Pretty hot question for eighth graders, if you ask me, but I was excited by it, too, because I liked when teachers asked hard questions. It’s safe to say that when all other students in the class said “Ugghhh!” it was an assignment I was going to enjoy. But this time, there was a problem. I couldn’t picture Romeo and Juliet without picturing Charlie and me.

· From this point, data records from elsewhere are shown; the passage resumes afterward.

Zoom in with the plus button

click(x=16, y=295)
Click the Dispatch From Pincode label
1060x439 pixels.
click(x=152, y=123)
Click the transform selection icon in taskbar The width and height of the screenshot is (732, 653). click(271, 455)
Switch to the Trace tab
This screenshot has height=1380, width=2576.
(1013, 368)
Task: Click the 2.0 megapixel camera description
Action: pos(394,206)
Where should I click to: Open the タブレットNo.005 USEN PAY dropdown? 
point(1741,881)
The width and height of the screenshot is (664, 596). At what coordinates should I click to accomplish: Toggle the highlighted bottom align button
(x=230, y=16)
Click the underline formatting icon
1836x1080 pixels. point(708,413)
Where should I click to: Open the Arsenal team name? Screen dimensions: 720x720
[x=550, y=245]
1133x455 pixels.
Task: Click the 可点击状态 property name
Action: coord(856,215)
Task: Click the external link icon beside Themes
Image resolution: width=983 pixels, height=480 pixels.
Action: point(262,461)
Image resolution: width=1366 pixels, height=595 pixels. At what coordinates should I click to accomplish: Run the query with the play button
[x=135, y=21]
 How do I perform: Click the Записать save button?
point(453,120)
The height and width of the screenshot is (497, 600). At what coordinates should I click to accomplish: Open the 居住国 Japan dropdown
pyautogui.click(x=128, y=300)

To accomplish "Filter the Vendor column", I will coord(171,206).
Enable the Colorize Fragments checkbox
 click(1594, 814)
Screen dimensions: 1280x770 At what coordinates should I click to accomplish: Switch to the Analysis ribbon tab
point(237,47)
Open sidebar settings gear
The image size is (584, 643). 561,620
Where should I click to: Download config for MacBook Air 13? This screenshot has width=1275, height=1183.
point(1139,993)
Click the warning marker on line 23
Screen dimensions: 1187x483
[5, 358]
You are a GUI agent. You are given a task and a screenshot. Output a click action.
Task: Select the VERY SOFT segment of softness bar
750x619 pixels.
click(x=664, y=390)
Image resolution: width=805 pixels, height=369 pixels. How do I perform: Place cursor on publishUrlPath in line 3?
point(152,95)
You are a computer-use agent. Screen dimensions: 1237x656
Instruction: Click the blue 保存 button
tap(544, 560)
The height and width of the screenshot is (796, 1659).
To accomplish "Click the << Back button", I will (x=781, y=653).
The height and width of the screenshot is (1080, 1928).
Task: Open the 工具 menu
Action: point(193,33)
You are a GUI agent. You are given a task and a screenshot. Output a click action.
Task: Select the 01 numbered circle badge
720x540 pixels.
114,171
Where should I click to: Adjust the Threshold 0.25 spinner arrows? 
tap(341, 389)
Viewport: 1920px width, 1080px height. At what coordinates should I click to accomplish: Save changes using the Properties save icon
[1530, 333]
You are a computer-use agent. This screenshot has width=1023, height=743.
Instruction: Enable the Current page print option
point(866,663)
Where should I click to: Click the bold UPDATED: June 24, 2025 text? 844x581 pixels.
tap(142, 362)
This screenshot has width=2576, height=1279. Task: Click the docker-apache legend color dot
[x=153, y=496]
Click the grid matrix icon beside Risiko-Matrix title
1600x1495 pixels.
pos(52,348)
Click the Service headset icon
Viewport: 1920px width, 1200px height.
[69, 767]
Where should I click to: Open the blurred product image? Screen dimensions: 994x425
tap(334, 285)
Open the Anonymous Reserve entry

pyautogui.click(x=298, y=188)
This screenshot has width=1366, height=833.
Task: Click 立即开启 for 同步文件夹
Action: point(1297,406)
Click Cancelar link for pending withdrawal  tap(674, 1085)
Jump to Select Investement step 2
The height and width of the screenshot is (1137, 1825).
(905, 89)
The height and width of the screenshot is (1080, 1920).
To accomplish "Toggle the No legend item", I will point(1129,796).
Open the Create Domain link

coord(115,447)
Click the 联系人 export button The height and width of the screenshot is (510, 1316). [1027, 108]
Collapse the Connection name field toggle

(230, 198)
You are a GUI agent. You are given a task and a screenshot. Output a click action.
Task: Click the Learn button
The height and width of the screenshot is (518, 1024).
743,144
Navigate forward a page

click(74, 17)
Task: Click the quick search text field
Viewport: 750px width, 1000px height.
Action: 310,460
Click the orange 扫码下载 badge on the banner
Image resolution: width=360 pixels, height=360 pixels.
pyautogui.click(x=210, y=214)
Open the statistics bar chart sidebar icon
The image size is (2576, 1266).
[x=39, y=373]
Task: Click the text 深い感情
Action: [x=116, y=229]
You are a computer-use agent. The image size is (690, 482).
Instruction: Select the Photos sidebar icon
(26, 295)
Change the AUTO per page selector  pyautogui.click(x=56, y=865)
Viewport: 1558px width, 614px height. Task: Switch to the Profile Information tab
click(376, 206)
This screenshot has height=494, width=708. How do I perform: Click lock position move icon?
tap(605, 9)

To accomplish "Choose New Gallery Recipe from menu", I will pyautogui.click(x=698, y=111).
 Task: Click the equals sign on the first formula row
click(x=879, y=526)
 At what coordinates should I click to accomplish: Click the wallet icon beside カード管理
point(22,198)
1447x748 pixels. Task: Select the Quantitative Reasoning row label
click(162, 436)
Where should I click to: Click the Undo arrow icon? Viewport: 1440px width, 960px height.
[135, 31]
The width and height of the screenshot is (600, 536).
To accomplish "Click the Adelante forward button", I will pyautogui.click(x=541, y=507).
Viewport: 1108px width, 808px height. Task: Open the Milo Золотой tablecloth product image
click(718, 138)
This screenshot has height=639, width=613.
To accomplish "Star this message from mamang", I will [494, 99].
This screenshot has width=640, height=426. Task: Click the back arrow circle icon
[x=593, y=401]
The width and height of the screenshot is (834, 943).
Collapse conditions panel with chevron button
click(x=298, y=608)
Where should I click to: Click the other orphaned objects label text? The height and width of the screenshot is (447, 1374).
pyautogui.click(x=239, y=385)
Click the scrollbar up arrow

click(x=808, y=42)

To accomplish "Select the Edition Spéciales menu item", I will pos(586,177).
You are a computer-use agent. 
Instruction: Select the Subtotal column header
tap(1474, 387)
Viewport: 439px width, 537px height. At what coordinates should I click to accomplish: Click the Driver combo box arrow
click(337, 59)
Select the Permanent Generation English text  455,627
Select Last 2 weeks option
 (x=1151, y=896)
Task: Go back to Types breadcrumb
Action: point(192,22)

Part of me was repulsed by the thought. Dad had just told me, the year before, about Mom’s old job at Joe’s and had made it clear that Charlie Kahn was off-limits to me as a boyfriend. (Though to give him credit, he did it in a nice way and was nothing like Lord Capulet. I think his closing words were: “I hope you understand I’m saying this because I love you.”) The other part of me was excited. Charlie was such a strange sort of attractive, it was hard to explain—I felt a mix of wanting to kill him and wanting to kiss him at the same time. When I thought of what true love must be like, I figured it must be a mix like this, and not the stupid eighth-grade infatuation most girls my age felt. True love includes equal parts good and bad, but true love sticks around and doesn’t run off to Vegas with a podiatrist. Anyway, somehow, in my weird, mixed-up brain, Charlie was Romeo and I was Juliet. I wrote my essay about how in my version, Romeo was a total slob and Juliet was a tomboy, and they decided that the fake suicide was excessively dramatic, and instead, ran off to live in the forests beyond Verona. When Charlie asked me what my essay was about at the bus stop the next morning while he picked some old blue-trail dog crap out of the tread of his shoe, I told him it was about Shakespeare, and he made a yuck face before I had to go any further.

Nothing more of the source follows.